### Exercise requirements
For this exercise, return exactly the lines of the material below that begin at the one with "You are a GUI" and stop after the one with "Task: Click the".

(Dataset content)

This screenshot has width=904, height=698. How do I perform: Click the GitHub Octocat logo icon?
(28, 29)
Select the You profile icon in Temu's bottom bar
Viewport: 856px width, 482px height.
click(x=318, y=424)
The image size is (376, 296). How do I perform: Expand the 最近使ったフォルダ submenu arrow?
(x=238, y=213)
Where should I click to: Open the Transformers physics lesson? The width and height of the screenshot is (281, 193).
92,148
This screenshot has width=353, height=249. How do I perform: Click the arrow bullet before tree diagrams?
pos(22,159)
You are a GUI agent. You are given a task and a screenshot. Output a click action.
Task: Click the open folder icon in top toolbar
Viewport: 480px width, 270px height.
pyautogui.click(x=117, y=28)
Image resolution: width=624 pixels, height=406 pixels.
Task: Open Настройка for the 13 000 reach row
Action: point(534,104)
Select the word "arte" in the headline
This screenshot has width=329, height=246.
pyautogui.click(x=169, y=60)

(End Dataset content)
(Dataset content)

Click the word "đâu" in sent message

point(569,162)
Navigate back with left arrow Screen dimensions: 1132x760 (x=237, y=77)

(End Dataset content)

### Solved problem
You are a GUI agent. You are given a task and a screenshot. Output a click action.
Task: Click the open folder icon in top toolbar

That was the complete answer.